> AIM OF THE EXERCISE
What follows is a listing; restate every line of it word for word.
-*-
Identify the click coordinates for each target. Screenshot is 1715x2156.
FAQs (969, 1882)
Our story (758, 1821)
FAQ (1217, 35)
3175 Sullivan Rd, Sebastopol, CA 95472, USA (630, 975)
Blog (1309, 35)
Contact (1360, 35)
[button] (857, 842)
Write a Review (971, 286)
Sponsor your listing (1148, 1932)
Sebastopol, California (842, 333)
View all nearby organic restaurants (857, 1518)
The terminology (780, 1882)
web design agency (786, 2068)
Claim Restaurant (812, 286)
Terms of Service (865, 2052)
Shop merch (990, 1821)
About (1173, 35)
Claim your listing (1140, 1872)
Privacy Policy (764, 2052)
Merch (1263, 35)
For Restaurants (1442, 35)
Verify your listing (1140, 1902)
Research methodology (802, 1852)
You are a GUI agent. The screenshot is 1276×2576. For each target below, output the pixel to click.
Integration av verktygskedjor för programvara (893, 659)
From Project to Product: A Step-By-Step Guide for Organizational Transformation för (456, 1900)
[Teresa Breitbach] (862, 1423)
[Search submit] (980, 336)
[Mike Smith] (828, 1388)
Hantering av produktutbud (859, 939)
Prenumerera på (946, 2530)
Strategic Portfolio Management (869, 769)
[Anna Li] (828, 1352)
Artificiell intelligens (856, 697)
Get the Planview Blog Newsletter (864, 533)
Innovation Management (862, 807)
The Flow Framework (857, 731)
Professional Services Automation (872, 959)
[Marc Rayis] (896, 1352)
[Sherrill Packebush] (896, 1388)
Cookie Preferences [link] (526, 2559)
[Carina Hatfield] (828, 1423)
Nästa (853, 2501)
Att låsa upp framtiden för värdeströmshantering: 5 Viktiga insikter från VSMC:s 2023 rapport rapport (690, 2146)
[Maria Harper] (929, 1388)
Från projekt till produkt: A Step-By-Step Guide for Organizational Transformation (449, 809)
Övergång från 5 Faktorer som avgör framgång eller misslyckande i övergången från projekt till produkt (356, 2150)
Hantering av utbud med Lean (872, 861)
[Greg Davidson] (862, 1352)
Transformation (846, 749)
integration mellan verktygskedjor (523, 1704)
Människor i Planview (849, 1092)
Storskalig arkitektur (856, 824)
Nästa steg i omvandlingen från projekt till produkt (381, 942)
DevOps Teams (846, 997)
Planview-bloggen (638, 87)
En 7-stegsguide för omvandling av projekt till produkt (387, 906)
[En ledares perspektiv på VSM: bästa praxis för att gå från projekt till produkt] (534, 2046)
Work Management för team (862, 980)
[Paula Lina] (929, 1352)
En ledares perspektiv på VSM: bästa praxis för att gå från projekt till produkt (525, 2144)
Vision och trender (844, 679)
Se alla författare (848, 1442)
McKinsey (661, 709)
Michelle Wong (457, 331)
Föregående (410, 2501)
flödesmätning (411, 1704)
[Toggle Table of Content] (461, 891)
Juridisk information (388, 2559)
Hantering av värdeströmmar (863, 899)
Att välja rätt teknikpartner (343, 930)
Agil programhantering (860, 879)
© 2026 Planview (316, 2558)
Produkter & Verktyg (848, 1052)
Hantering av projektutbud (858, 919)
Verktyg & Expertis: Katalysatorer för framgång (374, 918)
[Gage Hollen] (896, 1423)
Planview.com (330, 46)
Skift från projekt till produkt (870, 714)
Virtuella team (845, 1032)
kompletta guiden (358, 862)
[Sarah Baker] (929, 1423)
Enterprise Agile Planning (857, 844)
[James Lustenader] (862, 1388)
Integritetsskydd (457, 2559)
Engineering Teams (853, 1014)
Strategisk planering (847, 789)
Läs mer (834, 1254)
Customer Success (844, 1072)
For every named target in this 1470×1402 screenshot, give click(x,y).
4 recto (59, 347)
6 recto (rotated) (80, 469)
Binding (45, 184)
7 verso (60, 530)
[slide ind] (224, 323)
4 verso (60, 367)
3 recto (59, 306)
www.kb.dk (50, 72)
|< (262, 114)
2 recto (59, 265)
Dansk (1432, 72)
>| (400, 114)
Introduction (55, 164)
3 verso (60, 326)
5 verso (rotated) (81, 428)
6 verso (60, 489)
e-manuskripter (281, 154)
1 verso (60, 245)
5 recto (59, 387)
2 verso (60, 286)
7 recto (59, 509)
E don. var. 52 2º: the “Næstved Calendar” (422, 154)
-*-
> RESULT FOR THIS TASK
Identify the click coordinates for each target. Screenshot is 1715x2156.
FAQs (969, 1882)
Our story (758, 1821)
FAQ (1217, 35)
3175 Sullivan Rd, Sebastopol, CA 95472, USA (630, 975)
Blog (1309, 35)
Contact (1360, 35)
[button] (857, 842)
Write a Review (971, 286)
Sponsor your listing (1148, 1932)
Sebastopol, California (842, 333)
View all nearby organic restaurants (857, 1518)
The terminology (780, 1882)
web design agency (786, 2068)
Claim Restaurant (812, 286)
Terms of Service (865, 2052)
Shop merch (990, 1821)
About (1173, 35)
Claim your listing (1140, 1872)
Privacy Policy (764, 2052)
Merch (1263, 35)
For Restaurants (1442, 35)
Verify your listing (1140, 1902)
Research methodology (802, 1852)
You are a GUI agent. The screenshot is 1276×2576. For each target below, output the pixel to click.
Integration av verktygskedjor för programvara (893, 659)
From Project to Product: A Step-By-Step Guide for Organizational Transformation för (456, 1900)
[Teresa Breitbach] (862, 1423)
[Search submit] (980, 336)
[Mike Smith] (828, 1388)
Hantering av produktutbud (859, 939)
Prenumerera på (946, 2530)
Strategic Portfolio Management (869, 769)
[Anna Li] (828, 1352)
Artificiell intelligens (856, 697)
Get the Planview Blog Newsletter (864, 533)
Innovation Management (862, 807)
The Flow Framework (857, 731)
Professional Services Automation (872, 959)
[Marc Rayis] (896, 1352)
[Sherrill Packebush] (896, 1388)
Cookie Preferences [link] (526, 2559)
[Carina Hatfield] (828, 1423)
Nästa (853, 2501)
Att låsa upp framtiden för värdeströmshantering: 5 Viktiga insikter från VSMC:s 2023 rapport rapport (690, 2146)
[Maria Harper] (929, 1388)
Från projekt till produkt: A Step-By-Step Guide for Organizational Transformation (449, 809)
Övergång från 5 Faktorer som avgör framgång eller misslyckande i övergången från projekt till produkt (356, 2150)
Hantering av utbud med Lean (872, 861)
[Greg Davidson] (862, 1352)
Transformation (846, 749)
integration mellan verktygskedjor (523, 1704)
Människor i Planview (849, 1092)
Storskalig arkitektur (856, 824)
Nästa steg i omvandlingen från projekt till produkt (381, 942)
DevOps Teams (846, 997)
Planview-bloggen (638, 87)
En 7-stegsguide för omvandling av projekt till produkt (387, 906)
[En ledares perspektiv på VSM: bästa praxis för att gå från projekt till produkt] (534, 2046)
Work Management för team (862, 980)
[Paula Lina] (929, 1352)
En ledares perspektiv på VSM: bästa praxis för att gå från projekt till produkt (525, 2144)
Vision och trender (844, 679)
Se alla författare (848, 1442)
McKinsey (661, 709)
Michelle Wong (457, 331)
Föregående (410, 2501)
flödesmätning (411, 1704)
[Toggle Table of Content] (461, 891)
Juridisk information (388, 2559)
Hantering av värdeströmmar (863, 899)
Att välja rätt teknikpartner (343, 930)
Agil programhantering (860, 879)
© 2026 Planview (316, 2558)
Produkter & Verktyg (848, 1052)
Hantering av projektutbud (858, 919)
Verktyg & Expertis: Katalysatorer för framgång (374, 918)
[Gage Hollen] (896, 1423)
Planview.com (330, 46)
Skift från projekt till produkt (870, 714)
Virtuella team (845, 1032)
kompletta guiden (358, 862)
[Sarah Baker] (929, 1423)
Enterprise Agile Planning (857, 844)
[James Lustenader] (862, 1388)
Integritetsskydd (457, 2559)
Engineering Teams (853, 1014)
Strategisk planering (847, 789)
Läs mer (834, 1254)
Customer Success (844, 1072)
For every named target in this 1470×1402 screenshot, give click(x,y).
4 recto (59, 347)
6 recto (rotated) (80, 469)
Binding (45, 184)
7 verso (60, 530)
[slide ind] (224, 323)
4 verso (60, 367)
3 recto (59, 306)
www.kb.dk (50, 72)
|< (262, 114)
2 recto (59, 265)
Dansk (1432, 72)
>| (400, 114)
Introduction (55, 164)
3 verso (60, 326)
5 verso (rotated) (81, 428)
6 verso (60, 489)
e-manuskripter (281, 154)
1 verso (60, 245)
5 recto (59, 387)
2 verso (60, 286)
7 recto (59, 509)
E don. var. 52 2º: the “Næstved Calendar” (422, 154)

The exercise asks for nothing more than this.